▶ **GIVEN TASK**
Pick out every line of the rows below that contains the string "pixels" and copy each such line in full. Case counts.

[Dataset items]
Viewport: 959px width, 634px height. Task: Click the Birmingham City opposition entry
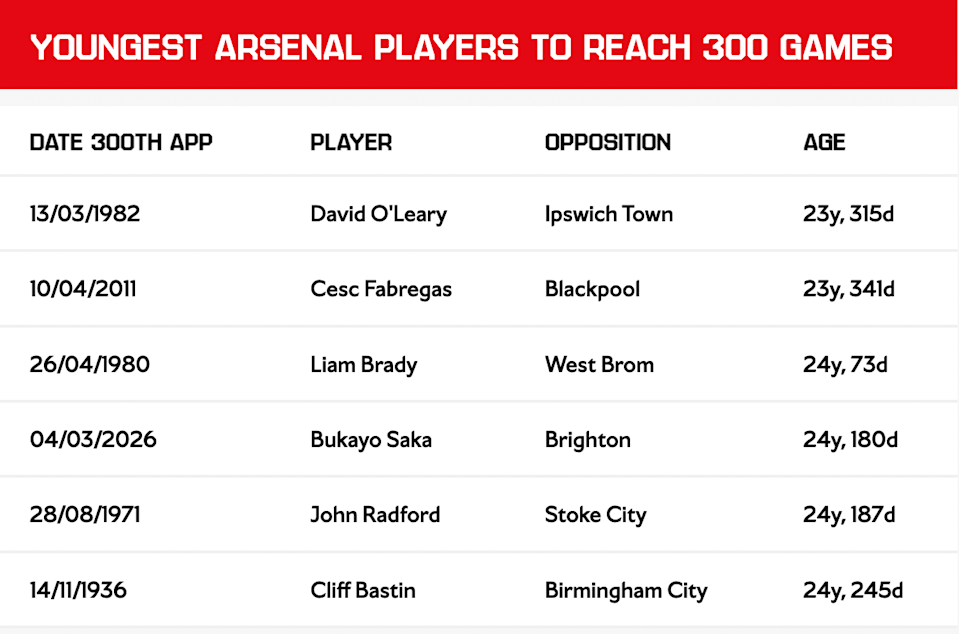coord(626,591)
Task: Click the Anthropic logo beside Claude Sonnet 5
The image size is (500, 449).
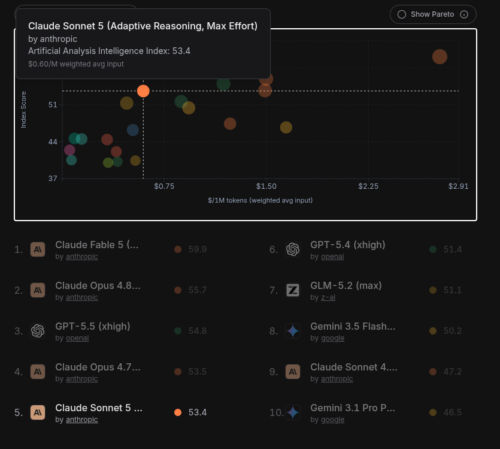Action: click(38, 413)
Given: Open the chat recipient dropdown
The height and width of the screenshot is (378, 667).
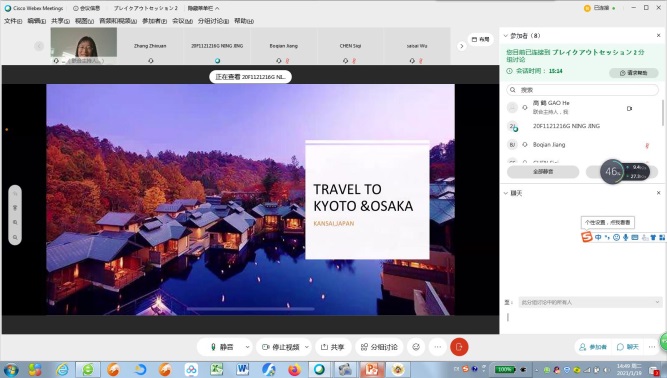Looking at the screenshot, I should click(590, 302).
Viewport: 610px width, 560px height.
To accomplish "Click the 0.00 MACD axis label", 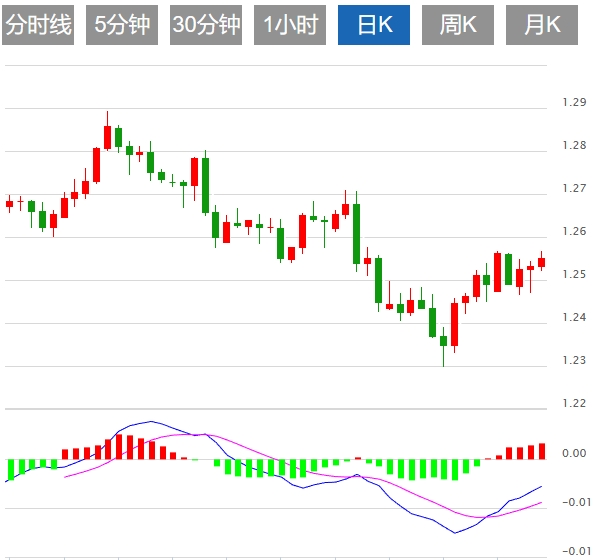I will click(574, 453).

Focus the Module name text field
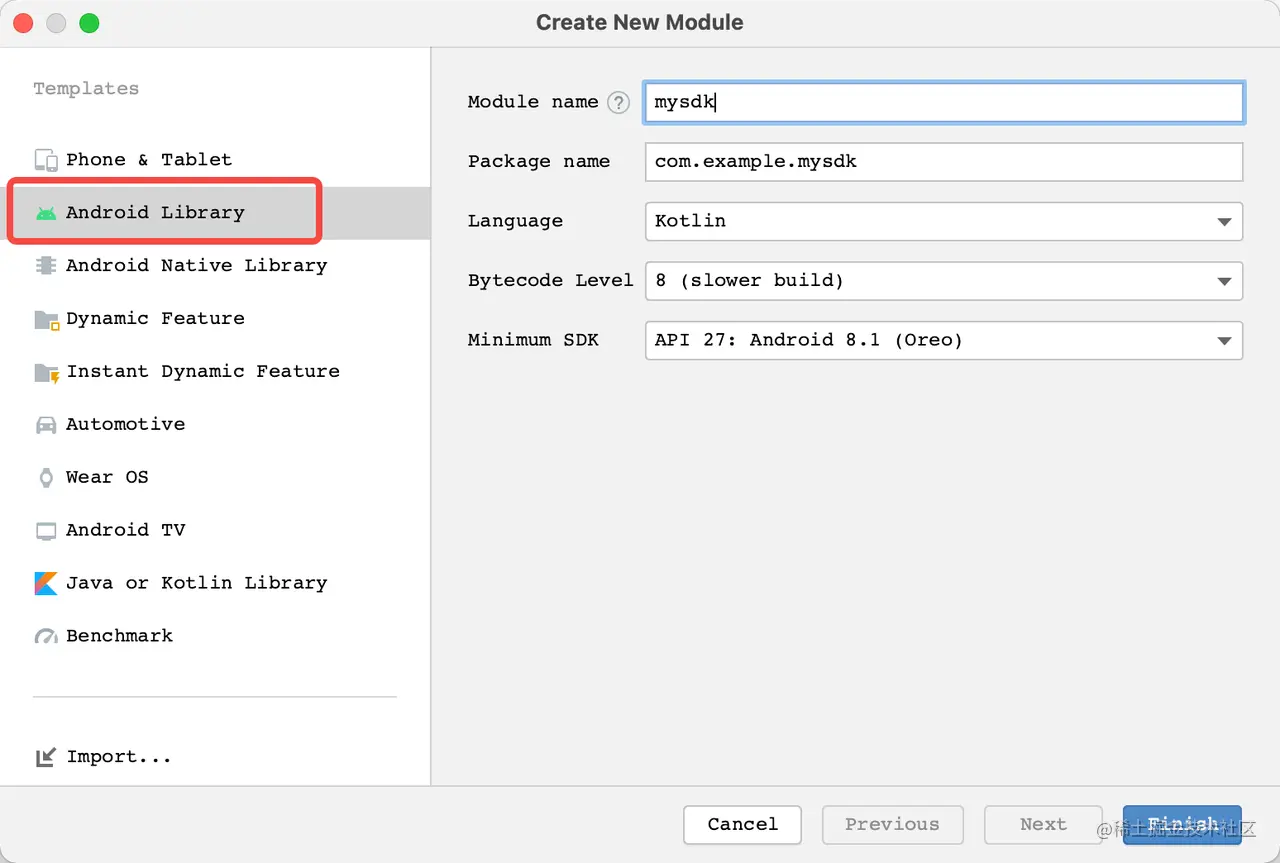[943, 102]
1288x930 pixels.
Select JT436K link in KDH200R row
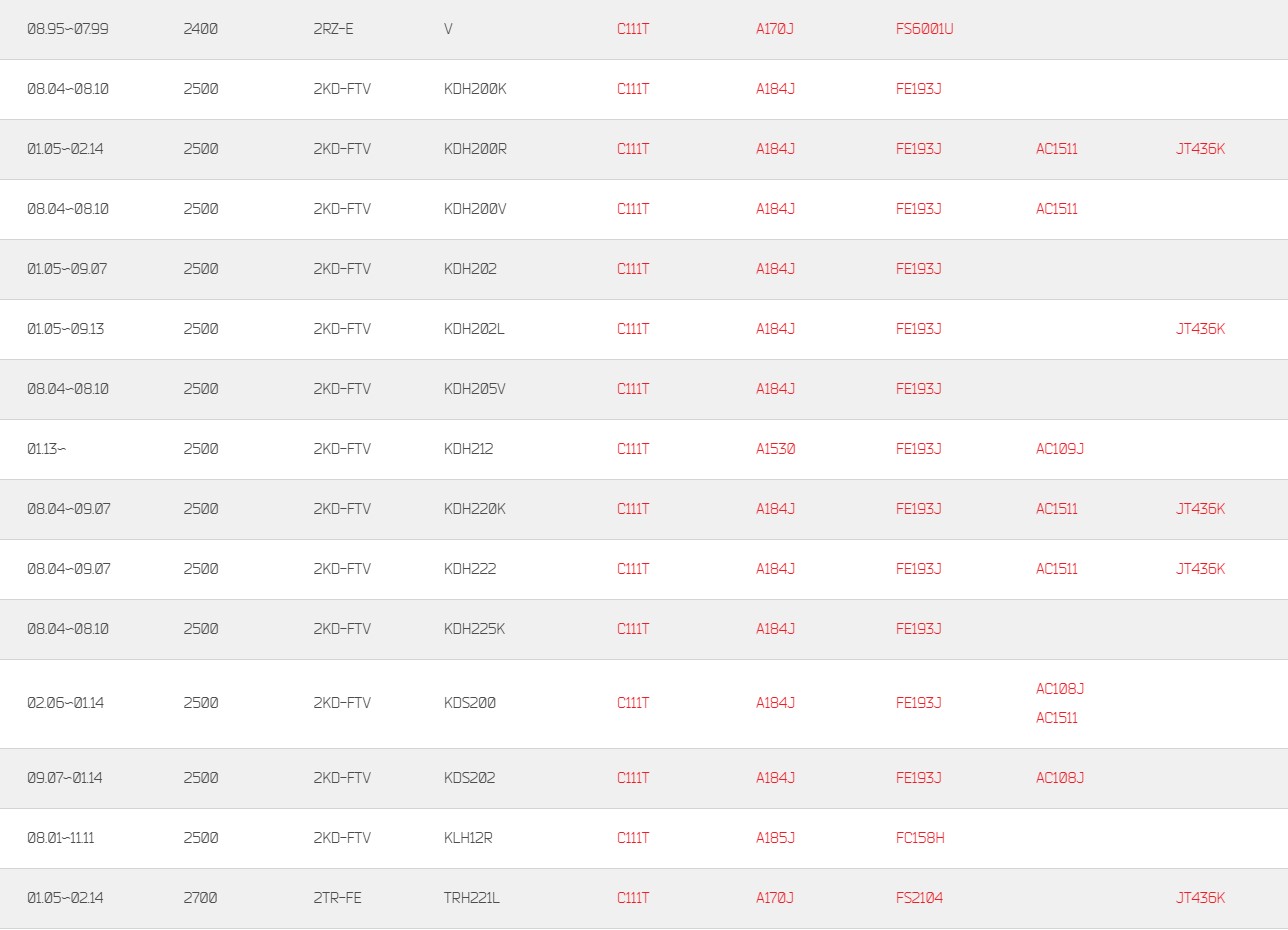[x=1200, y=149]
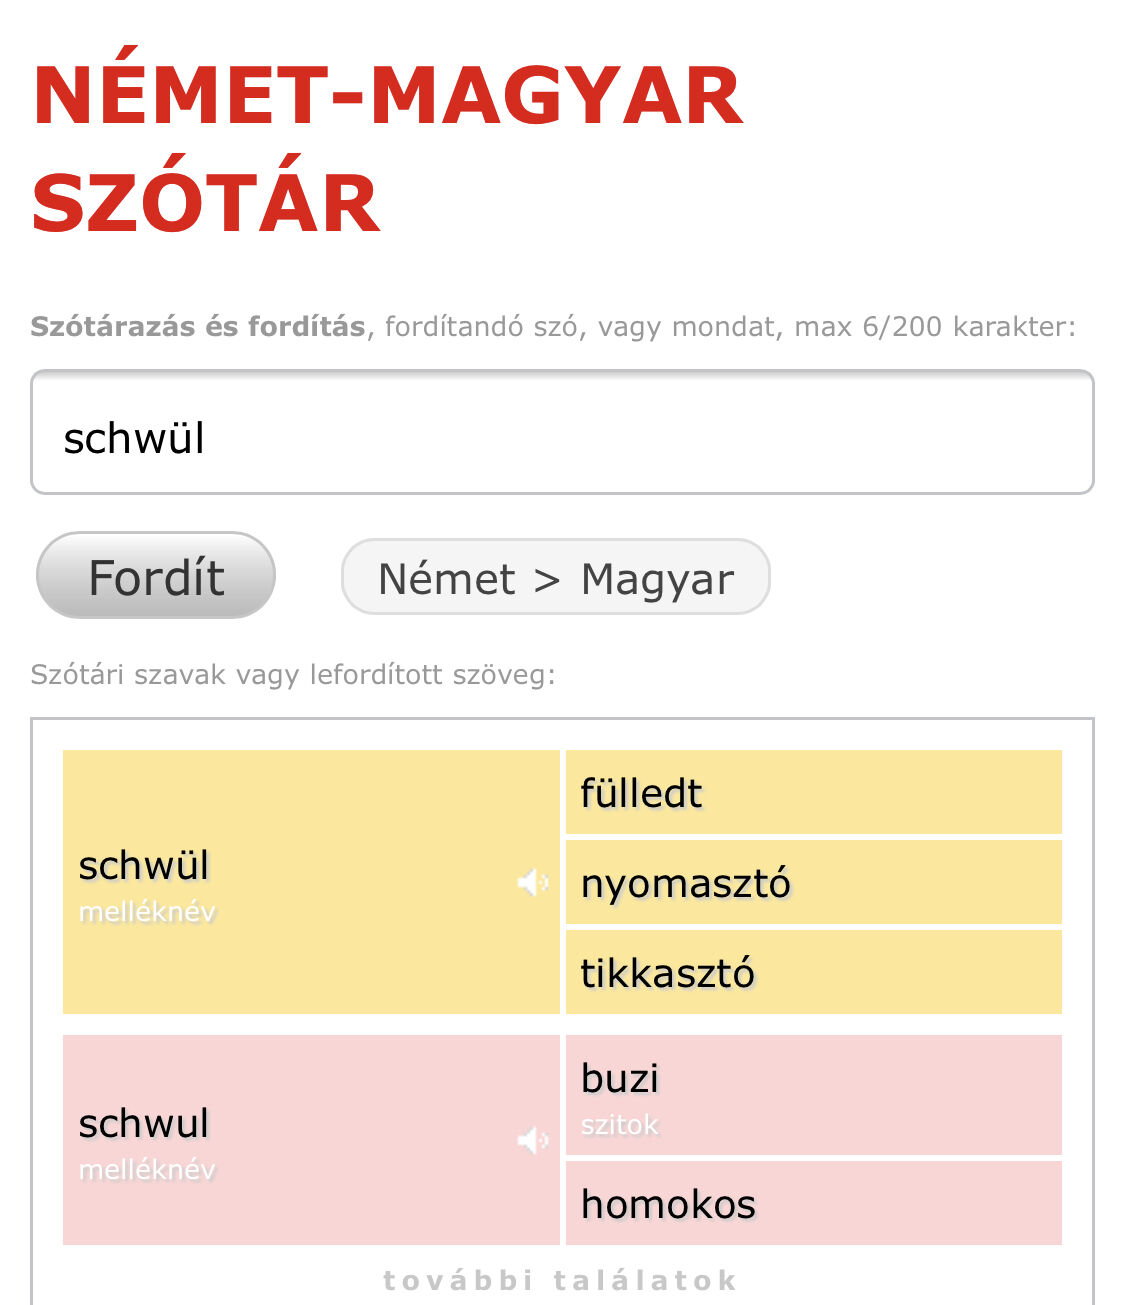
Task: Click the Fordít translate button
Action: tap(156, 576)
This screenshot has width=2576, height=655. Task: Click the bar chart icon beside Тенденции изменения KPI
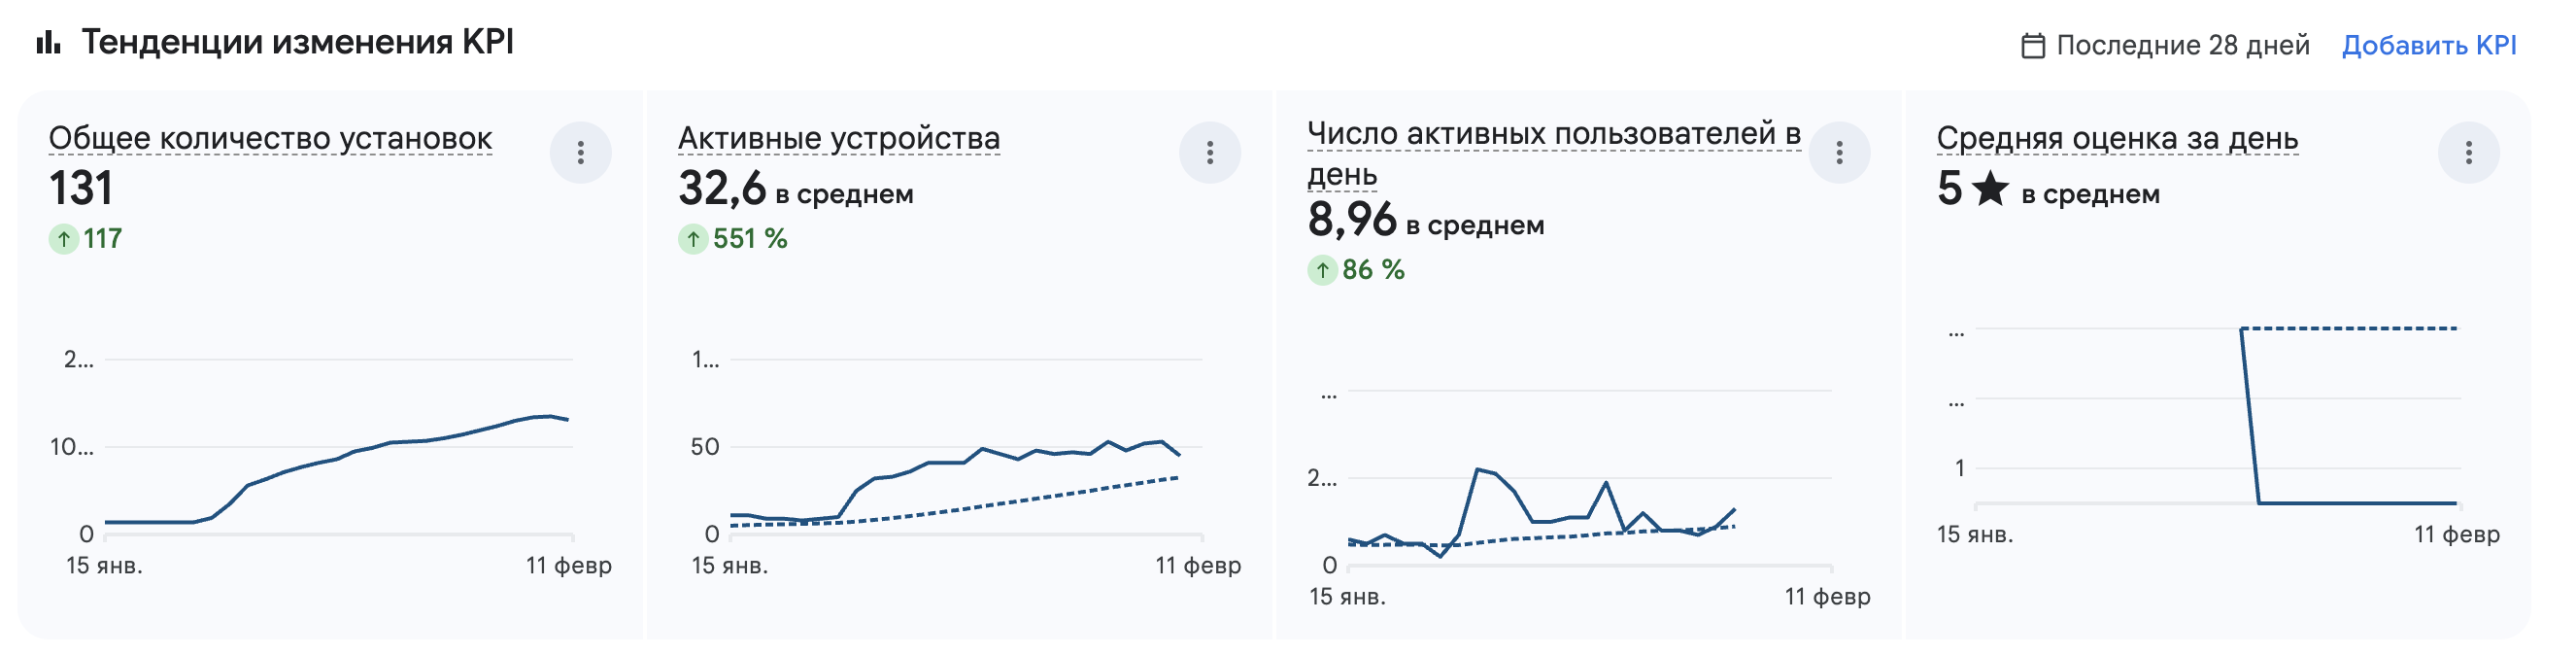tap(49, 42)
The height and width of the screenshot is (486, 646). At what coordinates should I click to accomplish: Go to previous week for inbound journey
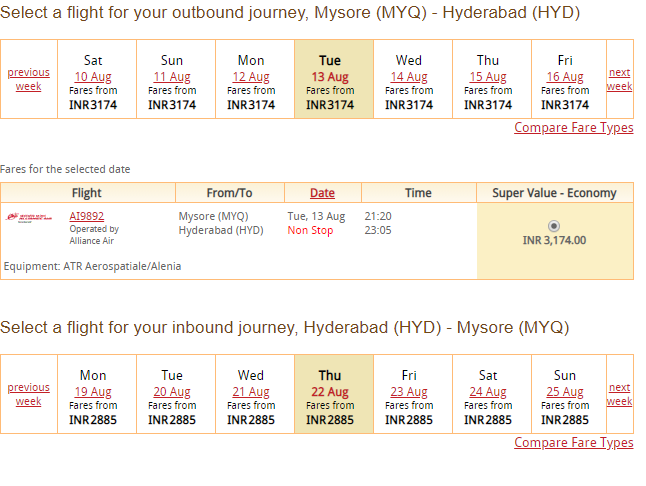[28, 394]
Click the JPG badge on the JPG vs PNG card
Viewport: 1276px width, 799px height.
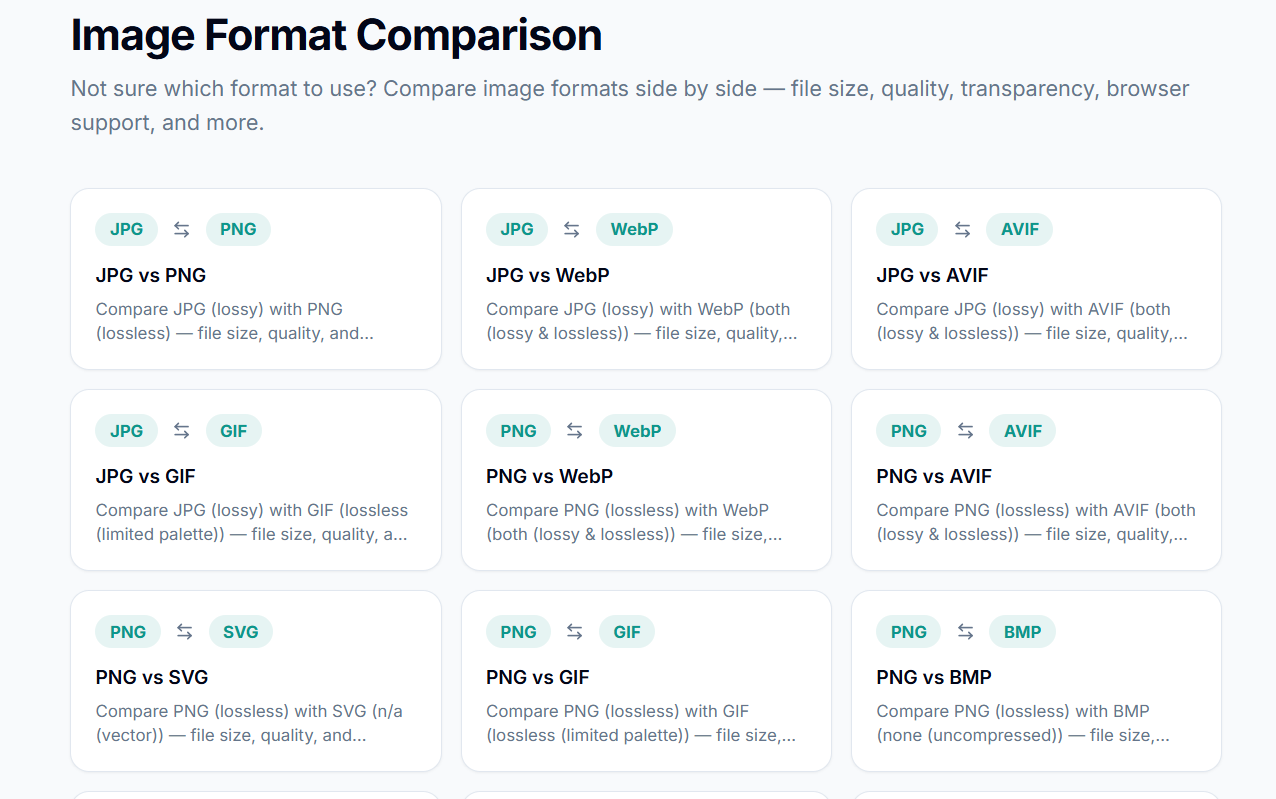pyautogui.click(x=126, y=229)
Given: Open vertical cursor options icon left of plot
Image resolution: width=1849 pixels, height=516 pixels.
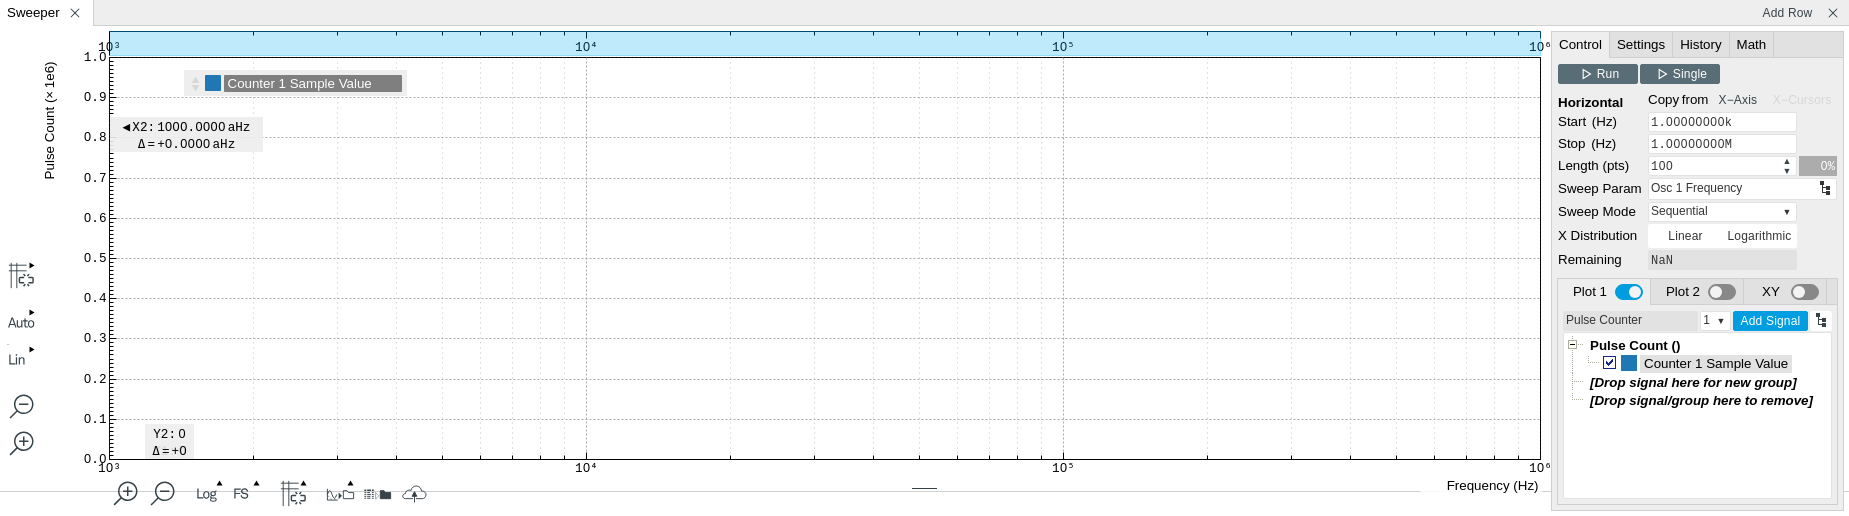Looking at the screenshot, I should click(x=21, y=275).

▶ **RESULT**
1288x930 pixels.
Image resolution: width=1849 pixels, height=516 pixels.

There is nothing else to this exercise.